New York Daily News

Cameraman banned from Hernandez trial

- BY KEVIN ARMSTRONG

FALL RIVER, Mass. — There was no verdict in the Aaron Hernandez murder trial Thursday afternoon, but there was a ban issued by the judge.

Justice Susan Garsh ruled that a Boston television cameraman cannot return to the courthouse “as a photograph­er” after he admitted to following a bus carrying the deliberati­ng jurors to a parking lot where they begin and end each day. The order will be lifted after the trial ends. Two jurors — one man and one woman — told Garsh they noticed WHDH-TV’s Ford Explorer — driven by cameraman Robert Cusanelli — at the lot where they returned to their vehicles following the first full day of deliberati­ons on Wednesday. They expressed concern about the SUV turning around and coming back to the lot.

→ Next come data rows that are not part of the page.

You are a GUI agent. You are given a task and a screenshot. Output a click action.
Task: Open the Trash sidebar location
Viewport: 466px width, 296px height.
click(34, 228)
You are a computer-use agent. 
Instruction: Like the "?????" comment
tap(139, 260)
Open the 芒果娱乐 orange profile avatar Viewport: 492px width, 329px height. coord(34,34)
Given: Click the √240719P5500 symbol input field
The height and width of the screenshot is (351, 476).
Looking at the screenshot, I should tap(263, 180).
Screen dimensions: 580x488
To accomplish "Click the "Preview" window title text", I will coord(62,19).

Cusanelli was accompanie­d by attorney Michael Gass in court. Garsh, who earlier noted that the actions taken by the cameraman put the case in jeopardy of being ruled a mistrial, had Gass question Cusanelli under oath.

“I think it’s important that at no point did he have any interactio­n with jurors,” Gass said.

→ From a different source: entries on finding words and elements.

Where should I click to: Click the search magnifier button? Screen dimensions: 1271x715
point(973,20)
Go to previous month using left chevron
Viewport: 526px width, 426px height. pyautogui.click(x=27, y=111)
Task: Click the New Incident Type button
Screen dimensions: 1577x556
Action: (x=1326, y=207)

Garsh also issued a general order to all media covering the case, saying, “no person shall approach, follow, contact, harass, photograph, take down the license plate number of, attempt to influence, interfere with, communicat­e with or tamper with a deliberati­ng juror or alternate juror in this case.”

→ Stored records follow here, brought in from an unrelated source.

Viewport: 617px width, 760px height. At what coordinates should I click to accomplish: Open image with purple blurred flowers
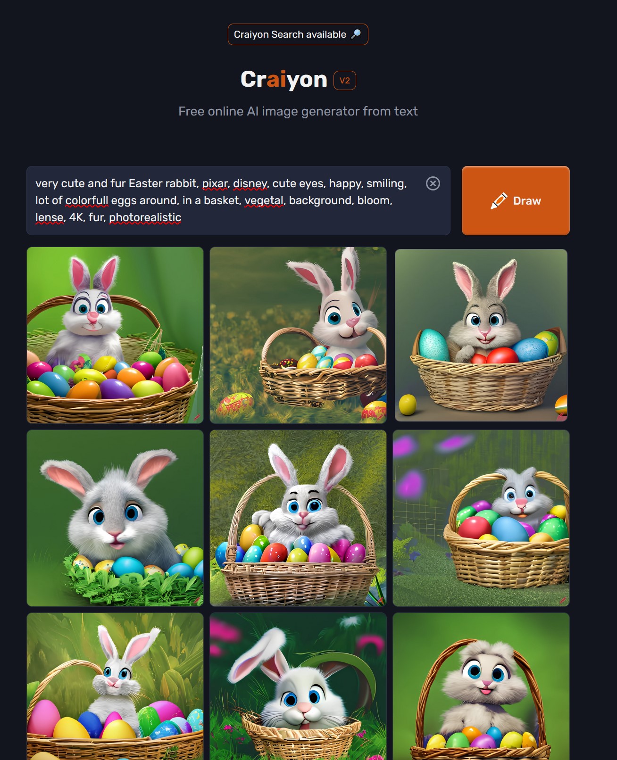pos(481,518)
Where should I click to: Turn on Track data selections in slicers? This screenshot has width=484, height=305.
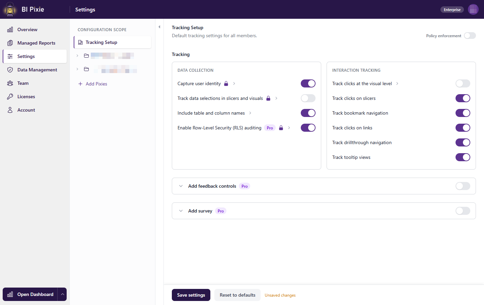308,98
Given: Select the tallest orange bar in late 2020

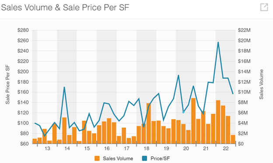Looking at the screenshot, I should [x=193, y=121].
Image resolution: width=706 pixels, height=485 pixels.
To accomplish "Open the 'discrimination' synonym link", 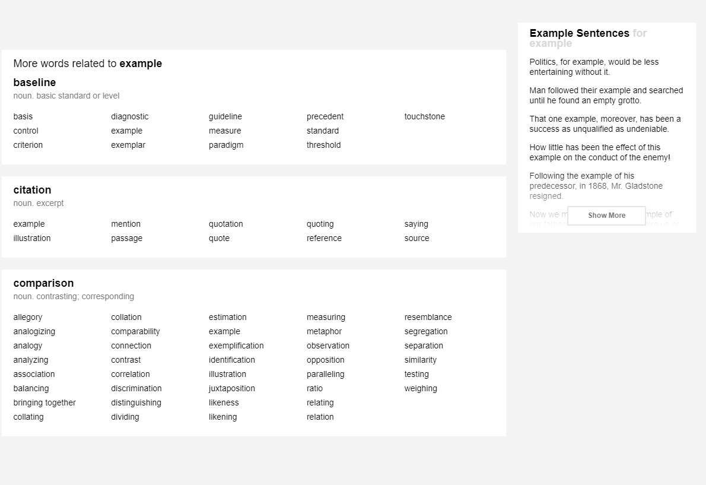I will [136, 388].
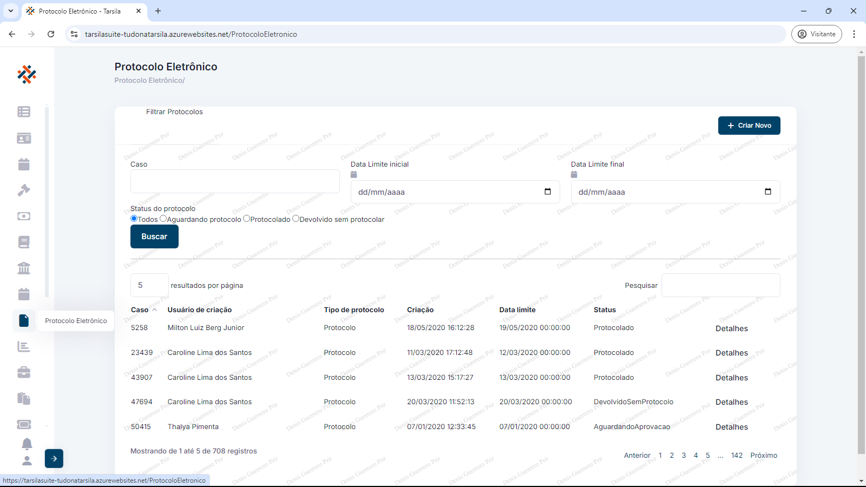
Task: Click the money bill sidebar icon
Action: pos(24,216)
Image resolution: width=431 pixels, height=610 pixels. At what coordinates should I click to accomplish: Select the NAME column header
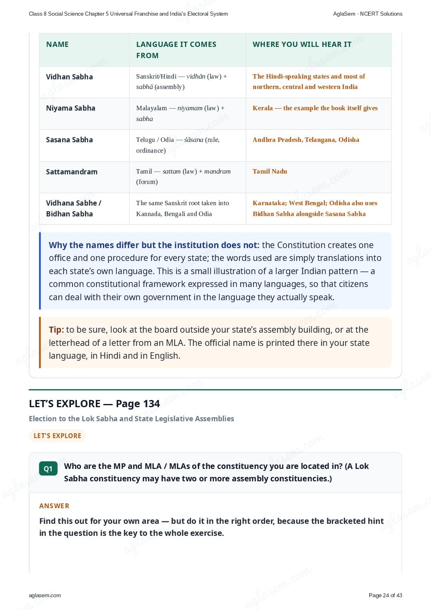[x=57, y=44]
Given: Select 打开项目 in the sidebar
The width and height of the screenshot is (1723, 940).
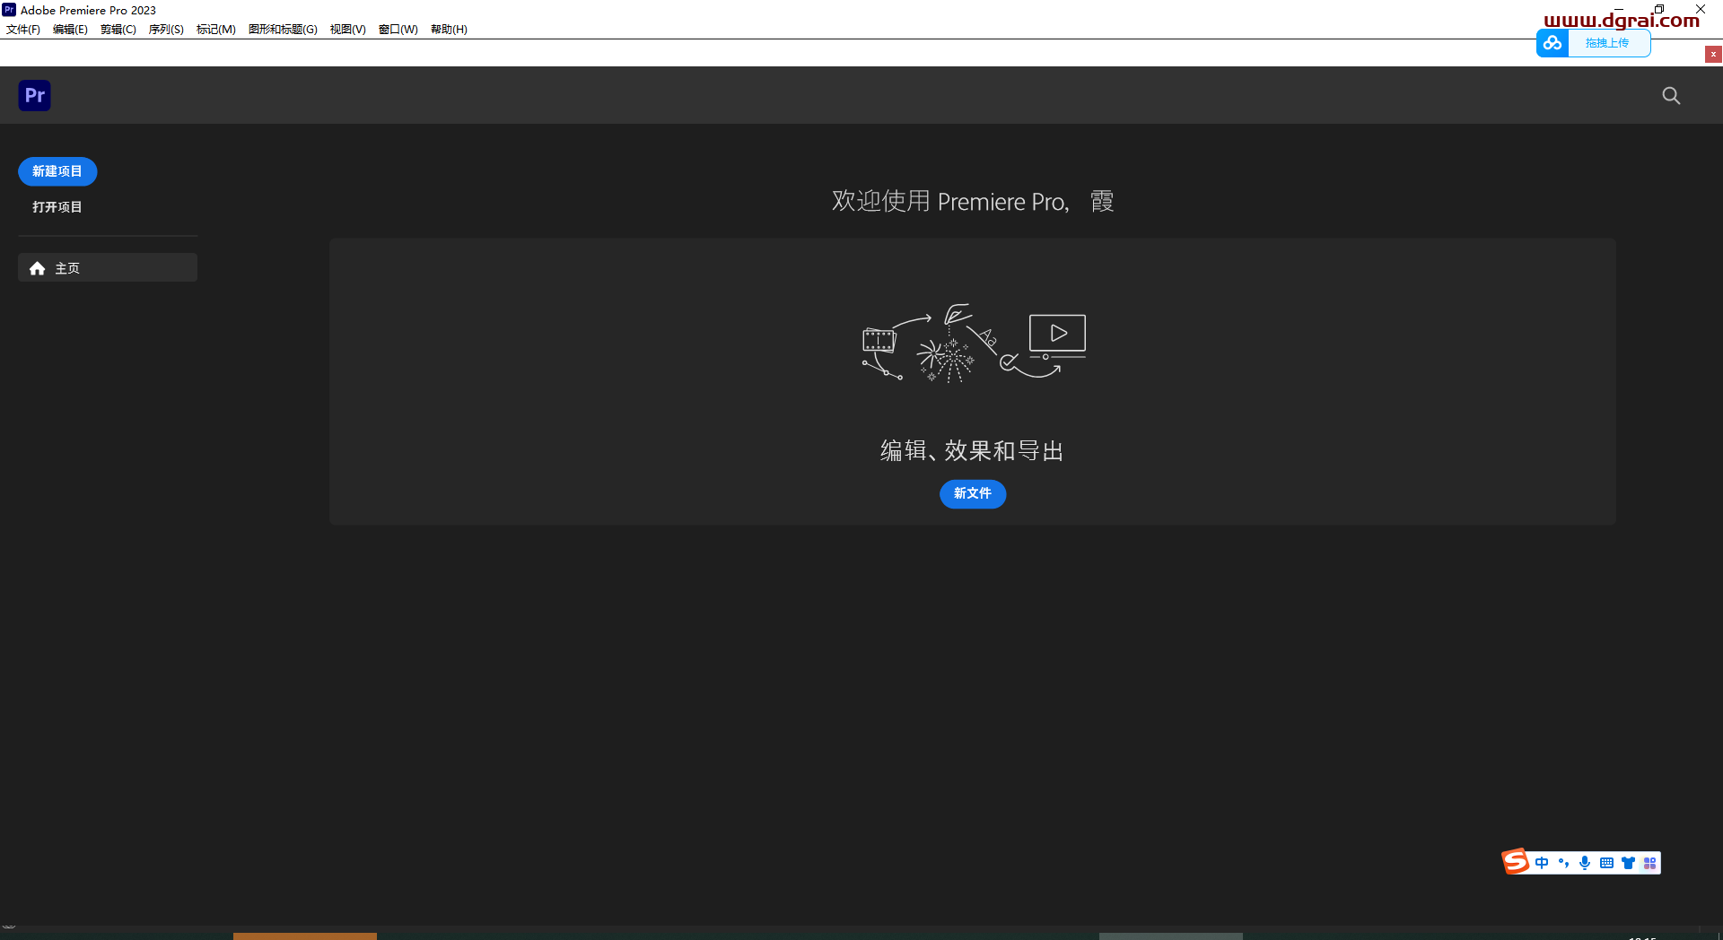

The male juror took a photograph of the cameraman’s license plate and showed it to Garsh during a morning sidebar in court.

Cusanelli testified that he did not intend to interact with the jurors, only to scout the location where they might be released after they reached a verdict.

In the morning session, Garsh termed the situation an “extraordin­arily serious matter.” She added that depending upon how the jurors reacted, it could have caused them to be dismissed at an early stage in the deliberati­on process.